■ Provided material ■
BEGIN

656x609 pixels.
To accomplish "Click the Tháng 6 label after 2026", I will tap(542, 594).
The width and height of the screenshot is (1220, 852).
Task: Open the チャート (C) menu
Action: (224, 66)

END

■ The task ■
Copy the listing above. Match every line exactly.

■ Solution to this problem ■
656x609 pixels.
To accomplish "Click the Tháng 6 label after 2026", I will tap(542, 594).
The width and height of the screenshot is (1220, 852).
Task: Open the チャート (C) menu
Action: (224, 66)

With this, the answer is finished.